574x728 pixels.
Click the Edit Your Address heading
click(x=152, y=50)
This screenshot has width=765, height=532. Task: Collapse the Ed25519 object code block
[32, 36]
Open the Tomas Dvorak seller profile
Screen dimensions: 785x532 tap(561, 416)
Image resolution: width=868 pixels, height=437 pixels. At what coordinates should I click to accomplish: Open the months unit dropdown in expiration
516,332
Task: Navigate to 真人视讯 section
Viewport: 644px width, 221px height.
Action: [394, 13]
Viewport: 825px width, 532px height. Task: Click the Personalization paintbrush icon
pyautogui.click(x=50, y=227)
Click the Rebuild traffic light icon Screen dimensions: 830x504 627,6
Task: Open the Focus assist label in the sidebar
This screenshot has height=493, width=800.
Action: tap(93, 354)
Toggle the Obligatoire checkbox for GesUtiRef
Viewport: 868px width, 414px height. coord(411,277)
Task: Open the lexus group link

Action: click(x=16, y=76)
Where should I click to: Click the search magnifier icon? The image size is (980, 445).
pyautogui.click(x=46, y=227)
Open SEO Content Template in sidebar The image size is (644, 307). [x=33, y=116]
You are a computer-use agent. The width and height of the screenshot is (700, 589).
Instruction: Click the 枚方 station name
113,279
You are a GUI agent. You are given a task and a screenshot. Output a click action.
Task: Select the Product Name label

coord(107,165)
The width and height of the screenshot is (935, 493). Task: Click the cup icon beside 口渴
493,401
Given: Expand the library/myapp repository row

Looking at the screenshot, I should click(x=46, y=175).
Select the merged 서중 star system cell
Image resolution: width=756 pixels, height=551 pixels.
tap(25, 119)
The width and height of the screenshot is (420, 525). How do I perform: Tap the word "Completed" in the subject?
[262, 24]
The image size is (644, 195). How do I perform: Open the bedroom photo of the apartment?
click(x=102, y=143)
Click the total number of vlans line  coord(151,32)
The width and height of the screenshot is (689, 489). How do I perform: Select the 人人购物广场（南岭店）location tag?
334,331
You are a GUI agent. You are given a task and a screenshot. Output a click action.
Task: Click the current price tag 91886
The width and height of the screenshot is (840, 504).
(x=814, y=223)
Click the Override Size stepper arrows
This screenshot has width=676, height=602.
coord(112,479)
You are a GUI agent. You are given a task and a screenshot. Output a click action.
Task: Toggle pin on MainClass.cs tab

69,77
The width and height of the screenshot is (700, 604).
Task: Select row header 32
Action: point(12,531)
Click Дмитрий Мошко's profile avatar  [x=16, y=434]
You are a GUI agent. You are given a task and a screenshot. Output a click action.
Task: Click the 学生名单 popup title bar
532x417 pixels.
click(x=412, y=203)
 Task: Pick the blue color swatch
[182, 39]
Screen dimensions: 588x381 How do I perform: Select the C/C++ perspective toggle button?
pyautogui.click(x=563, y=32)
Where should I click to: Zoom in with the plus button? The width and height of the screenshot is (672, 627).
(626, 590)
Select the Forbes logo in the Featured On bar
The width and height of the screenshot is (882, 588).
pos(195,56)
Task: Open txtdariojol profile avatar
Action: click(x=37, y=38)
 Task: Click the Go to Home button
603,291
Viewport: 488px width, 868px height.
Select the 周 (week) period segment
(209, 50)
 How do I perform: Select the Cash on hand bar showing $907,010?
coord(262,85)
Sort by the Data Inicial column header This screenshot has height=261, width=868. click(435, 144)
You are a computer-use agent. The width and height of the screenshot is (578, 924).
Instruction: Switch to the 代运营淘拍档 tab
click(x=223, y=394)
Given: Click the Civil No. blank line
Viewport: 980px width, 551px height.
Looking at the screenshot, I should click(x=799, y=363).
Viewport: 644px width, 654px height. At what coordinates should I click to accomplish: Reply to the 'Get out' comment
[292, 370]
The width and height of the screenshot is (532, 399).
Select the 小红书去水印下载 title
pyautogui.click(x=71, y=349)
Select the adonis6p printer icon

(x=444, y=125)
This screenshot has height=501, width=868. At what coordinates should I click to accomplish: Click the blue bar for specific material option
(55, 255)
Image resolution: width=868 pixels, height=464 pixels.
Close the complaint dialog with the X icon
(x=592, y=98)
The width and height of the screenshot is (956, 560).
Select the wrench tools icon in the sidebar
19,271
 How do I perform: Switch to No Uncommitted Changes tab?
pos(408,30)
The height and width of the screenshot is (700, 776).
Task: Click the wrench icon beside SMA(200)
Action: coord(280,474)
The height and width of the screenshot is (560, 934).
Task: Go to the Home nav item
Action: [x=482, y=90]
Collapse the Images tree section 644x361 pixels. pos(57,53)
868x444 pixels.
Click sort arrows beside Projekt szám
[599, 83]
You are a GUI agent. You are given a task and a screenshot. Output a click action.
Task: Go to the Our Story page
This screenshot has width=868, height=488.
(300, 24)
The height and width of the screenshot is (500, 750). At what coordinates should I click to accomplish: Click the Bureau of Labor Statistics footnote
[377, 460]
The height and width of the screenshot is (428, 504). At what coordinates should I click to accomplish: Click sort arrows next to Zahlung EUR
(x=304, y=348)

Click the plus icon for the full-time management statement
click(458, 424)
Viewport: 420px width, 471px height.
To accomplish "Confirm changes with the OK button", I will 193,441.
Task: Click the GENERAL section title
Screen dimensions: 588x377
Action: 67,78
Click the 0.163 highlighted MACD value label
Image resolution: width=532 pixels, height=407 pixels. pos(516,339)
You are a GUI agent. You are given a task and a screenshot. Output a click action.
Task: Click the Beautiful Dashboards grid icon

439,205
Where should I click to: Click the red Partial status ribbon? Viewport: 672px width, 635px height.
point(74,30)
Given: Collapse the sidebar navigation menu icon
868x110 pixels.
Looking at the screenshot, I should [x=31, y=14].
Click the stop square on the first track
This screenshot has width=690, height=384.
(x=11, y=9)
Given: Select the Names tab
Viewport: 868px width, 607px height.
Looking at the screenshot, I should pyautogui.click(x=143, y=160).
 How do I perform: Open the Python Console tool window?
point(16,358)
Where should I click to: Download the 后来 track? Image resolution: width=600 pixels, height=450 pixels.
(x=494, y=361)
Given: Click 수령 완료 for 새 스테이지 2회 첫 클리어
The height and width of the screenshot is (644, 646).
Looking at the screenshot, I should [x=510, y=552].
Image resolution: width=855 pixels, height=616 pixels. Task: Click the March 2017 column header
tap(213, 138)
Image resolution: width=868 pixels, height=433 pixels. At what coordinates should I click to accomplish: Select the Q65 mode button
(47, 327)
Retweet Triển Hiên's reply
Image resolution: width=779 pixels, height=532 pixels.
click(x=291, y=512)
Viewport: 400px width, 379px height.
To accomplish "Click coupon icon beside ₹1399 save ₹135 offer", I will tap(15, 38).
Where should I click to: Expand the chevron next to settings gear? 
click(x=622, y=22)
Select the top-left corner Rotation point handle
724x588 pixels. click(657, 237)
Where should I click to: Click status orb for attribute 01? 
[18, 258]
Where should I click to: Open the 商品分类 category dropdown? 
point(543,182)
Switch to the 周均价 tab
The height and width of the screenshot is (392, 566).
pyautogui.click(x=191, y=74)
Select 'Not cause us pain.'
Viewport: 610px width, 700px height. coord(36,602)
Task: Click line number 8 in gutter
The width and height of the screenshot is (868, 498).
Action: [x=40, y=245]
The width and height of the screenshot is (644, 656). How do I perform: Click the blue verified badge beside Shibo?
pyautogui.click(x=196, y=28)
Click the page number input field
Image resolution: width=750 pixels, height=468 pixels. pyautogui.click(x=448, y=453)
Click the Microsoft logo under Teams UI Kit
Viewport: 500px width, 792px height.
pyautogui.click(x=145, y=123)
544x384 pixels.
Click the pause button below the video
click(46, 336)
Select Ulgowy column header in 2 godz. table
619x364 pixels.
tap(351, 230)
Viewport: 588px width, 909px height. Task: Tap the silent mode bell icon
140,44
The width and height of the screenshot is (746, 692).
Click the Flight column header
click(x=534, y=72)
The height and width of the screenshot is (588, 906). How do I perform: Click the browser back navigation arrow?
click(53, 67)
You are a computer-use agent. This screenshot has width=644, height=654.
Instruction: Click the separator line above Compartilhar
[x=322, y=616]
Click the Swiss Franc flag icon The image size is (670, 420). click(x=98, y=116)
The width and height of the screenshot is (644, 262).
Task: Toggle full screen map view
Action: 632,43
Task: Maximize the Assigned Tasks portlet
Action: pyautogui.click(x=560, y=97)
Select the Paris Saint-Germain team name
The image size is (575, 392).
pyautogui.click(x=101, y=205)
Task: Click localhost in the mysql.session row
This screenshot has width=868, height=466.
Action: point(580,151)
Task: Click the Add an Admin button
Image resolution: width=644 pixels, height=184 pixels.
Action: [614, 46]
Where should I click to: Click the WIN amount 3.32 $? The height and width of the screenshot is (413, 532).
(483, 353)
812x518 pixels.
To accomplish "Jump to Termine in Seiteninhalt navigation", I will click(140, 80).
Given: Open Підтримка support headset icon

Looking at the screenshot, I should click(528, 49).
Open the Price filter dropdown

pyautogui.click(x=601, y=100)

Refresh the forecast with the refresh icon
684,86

> [EXERCISE DIRECTIONS]: Looking at the entries, work out how many lines include the word "will" and give the number by itself.

> [RESPONSE BELOW]: 3